Records from a collection
┏━━

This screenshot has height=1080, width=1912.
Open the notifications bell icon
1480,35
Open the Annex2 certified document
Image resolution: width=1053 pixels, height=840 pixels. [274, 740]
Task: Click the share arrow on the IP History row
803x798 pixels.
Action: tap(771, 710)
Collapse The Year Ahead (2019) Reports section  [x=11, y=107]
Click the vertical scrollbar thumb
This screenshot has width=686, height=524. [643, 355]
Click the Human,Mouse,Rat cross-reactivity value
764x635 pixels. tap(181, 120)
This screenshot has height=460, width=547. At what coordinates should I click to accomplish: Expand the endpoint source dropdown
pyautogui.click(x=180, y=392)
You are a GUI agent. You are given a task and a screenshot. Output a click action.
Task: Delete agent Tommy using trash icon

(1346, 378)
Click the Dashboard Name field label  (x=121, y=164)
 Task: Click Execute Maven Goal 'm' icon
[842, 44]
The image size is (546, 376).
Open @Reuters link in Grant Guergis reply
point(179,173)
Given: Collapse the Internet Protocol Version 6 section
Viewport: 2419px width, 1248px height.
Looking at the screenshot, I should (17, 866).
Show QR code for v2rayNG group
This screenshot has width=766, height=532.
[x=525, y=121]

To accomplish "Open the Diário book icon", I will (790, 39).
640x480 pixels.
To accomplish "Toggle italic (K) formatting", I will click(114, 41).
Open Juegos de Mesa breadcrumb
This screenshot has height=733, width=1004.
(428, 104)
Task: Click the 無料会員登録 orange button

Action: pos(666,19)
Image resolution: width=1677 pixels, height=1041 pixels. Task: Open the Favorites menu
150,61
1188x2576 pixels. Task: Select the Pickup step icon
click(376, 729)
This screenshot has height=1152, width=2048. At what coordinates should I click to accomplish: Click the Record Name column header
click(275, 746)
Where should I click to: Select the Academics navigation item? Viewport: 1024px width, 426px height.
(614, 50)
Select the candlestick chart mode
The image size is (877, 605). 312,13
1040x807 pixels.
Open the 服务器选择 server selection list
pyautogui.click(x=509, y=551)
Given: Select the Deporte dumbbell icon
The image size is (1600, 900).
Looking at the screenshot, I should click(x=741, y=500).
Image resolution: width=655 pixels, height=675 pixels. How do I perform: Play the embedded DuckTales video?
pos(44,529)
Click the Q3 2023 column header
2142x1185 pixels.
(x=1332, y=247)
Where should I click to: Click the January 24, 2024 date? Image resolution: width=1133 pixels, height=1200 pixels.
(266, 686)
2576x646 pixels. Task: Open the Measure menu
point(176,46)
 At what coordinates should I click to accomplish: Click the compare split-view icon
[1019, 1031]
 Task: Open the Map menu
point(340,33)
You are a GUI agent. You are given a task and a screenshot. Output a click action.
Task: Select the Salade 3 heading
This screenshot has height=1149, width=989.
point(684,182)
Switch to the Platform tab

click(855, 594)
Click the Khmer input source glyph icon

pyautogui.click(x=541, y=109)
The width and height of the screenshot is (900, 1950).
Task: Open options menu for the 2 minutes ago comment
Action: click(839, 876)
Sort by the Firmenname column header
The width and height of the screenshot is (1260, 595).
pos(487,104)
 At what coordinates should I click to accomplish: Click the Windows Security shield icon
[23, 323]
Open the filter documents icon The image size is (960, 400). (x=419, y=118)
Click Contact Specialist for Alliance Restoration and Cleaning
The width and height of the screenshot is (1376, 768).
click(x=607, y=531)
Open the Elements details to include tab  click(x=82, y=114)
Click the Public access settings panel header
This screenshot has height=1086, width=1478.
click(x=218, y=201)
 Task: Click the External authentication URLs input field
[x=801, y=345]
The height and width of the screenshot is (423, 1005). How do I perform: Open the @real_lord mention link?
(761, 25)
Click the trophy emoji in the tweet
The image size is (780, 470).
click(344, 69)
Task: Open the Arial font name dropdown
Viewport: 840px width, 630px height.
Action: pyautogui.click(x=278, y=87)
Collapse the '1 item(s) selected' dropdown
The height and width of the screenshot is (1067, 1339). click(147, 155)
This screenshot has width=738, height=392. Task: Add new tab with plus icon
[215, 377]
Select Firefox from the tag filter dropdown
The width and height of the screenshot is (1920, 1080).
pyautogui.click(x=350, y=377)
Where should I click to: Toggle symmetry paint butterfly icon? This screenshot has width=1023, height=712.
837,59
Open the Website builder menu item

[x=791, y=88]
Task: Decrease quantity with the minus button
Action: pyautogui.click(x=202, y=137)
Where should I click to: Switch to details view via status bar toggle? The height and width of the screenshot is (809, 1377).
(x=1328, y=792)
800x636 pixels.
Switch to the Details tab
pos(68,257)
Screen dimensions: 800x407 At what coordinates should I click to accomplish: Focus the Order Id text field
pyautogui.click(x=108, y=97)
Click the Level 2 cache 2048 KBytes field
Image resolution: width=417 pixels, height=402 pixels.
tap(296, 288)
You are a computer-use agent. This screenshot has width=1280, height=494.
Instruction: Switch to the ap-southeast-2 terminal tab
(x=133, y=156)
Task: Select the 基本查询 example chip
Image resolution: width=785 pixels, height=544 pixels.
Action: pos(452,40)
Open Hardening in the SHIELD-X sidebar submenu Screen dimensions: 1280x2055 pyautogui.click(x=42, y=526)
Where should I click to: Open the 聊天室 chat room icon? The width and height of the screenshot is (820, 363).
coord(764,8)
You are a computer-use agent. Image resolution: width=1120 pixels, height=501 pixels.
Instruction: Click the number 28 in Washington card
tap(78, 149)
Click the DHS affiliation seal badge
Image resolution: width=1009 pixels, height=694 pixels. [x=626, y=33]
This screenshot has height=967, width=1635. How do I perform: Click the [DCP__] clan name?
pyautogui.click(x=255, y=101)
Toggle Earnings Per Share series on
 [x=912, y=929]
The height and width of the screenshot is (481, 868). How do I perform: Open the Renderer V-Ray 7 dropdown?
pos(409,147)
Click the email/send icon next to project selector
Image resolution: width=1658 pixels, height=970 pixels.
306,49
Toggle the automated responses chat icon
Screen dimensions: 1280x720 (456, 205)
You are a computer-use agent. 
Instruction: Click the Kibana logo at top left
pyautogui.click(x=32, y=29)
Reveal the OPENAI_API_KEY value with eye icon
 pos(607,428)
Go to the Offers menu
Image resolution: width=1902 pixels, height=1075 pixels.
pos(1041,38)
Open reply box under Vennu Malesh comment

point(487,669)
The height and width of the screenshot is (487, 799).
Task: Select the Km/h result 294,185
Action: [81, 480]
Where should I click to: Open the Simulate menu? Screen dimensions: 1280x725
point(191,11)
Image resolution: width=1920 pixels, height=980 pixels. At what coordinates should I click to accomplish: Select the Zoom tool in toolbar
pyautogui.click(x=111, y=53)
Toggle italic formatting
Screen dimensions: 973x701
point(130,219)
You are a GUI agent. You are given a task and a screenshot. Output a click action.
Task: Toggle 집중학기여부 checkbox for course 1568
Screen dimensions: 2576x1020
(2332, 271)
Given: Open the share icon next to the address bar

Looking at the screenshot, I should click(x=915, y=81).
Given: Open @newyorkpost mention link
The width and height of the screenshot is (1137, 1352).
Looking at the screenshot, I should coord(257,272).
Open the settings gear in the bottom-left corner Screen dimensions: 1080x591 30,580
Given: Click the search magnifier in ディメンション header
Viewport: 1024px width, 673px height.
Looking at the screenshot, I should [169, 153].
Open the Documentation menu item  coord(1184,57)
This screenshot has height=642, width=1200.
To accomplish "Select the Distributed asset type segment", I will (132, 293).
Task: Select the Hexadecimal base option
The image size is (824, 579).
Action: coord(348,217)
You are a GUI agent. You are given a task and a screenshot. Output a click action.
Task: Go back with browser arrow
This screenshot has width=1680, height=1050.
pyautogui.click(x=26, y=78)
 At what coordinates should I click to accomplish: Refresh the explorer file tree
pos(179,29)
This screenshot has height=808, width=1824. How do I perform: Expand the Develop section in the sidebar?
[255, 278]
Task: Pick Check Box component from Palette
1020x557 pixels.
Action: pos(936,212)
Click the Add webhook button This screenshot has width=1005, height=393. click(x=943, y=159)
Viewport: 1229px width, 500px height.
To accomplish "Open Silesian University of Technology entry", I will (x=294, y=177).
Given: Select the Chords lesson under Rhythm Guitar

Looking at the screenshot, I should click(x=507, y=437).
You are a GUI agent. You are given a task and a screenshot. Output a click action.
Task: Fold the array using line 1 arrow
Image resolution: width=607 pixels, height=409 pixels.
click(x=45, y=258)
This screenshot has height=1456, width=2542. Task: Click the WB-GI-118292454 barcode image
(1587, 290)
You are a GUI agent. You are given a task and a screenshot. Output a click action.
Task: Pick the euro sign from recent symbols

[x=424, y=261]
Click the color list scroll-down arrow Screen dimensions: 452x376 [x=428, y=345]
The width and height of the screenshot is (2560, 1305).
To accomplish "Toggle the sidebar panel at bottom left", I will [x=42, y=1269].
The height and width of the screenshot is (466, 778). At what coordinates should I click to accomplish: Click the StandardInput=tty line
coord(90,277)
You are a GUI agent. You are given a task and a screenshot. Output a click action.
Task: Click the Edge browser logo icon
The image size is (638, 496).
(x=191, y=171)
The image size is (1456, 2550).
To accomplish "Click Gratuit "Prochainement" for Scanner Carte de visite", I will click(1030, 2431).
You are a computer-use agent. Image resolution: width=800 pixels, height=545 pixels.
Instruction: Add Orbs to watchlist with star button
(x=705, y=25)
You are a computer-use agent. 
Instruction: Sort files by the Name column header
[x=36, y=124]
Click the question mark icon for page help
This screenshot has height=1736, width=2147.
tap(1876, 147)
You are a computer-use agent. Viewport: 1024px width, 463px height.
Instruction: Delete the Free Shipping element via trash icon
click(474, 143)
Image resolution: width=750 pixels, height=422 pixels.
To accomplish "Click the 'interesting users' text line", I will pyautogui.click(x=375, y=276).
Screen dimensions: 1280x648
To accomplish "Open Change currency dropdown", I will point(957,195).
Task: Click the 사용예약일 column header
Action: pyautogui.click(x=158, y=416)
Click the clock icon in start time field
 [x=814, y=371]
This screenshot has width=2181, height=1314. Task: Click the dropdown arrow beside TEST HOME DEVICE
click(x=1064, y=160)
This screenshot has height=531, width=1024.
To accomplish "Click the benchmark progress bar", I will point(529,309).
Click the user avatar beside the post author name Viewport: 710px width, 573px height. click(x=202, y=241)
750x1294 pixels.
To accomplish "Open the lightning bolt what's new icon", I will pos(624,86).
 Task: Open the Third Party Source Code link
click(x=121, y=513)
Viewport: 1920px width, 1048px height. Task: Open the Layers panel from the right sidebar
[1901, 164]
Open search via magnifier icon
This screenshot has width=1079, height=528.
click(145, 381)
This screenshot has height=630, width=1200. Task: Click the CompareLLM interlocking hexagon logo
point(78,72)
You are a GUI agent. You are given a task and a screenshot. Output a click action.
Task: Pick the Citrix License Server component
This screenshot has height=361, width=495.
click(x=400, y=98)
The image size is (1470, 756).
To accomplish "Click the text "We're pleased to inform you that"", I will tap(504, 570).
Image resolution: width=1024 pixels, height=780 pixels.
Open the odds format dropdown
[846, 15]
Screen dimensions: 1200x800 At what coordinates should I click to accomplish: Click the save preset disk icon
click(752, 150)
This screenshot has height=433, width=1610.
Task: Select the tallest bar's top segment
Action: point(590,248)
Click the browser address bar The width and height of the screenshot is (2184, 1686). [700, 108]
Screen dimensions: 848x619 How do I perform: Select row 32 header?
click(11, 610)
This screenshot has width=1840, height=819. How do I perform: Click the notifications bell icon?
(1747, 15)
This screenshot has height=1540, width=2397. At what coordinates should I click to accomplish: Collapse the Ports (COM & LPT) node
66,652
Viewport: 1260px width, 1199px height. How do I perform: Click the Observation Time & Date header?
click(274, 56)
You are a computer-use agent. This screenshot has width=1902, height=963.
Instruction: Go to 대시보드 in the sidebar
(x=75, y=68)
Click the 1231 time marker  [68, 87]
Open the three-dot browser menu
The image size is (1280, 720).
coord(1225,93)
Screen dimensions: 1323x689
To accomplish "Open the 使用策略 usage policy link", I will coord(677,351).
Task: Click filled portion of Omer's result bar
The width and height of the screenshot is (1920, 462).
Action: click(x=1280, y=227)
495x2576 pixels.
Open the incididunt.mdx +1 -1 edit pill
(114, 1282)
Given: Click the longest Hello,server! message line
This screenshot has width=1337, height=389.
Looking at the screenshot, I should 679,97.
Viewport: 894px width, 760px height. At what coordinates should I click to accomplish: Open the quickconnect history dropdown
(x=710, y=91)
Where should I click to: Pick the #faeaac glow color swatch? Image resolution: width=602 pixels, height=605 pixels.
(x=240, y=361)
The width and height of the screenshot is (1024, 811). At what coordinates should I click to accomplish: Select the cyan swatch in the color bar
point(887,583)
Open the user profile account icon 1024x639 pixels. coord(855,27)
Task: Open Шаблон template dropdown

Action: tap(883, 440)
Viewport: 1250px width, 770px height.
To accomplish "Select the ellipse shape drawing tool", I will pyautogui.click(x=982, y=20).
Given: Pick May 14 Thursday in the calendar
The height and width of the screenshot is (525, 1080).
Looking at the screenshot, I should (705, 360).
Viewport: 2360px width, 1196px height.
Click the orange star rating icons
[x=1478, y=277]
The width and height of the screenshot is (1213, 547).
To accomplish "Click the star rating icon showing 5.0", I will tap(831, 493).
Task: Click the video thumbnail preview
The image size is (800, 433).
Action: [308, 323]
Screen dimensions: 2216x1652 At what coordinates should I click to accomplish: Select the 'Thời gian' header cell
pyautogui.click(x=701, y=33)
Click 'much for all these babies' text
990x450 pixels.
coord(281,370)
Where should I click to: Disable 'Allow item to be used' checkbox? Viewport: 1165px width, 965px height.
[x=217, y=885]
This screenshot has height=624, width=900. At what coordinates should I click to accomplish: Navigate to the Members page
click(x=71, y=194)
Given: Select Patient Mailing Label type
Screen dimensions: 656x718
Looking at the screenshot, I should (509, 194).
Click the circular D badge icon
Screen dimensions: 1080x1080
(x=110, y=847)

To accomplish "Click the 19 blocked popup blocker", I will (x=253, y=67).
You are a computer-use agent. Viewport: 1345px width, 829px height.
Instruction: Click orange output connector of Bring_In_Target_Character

┗━━

* Exercise task: Recast the part of the items that opens with the line containing "Click the Add" and closes with the line containing "[x=424, y=261]" as a Markdown table with the columns Row and Text. Give each line its own numbered row and leave out blank lines.

* Reply:
| Row | Text |
|---|---|
| 1 | Click the Add webhook button This screenshot has width=1005, height=393. click(x=943, y=159) |
| 2 | Viewport: 1229px width, 500px height. |
| 3 | To accomplish "Open Silesian University of Technology entry", I will (x=294, y=177). |
| 4 | Given: Select the Chords lesson under Rhythm Guitar |
| 5 | Looking at the screenshot, I should click(x=507, y=437). |
| 6 | You are a GUI agent. You are given a task and a screenshot. Output a click action. |
| 7 | Task: Fold the array using line 1 arrow |
| 8 | Image resolution: width=607 pixels, height=409 pixels. |
| 9 | click(x=45, y=258) |
| 10 | This screenshot has height=1456, width=2542. Task: Click the WB-GI-118292454 barcode image |
| 11 | (1587, 290) |
| 12 | You are a GUI agent. You are given a task and a screenshot. Output a click action. |
| 13 | Task: Pick the euro sign from recent symbols |
| 14 | [x=424, y=261] |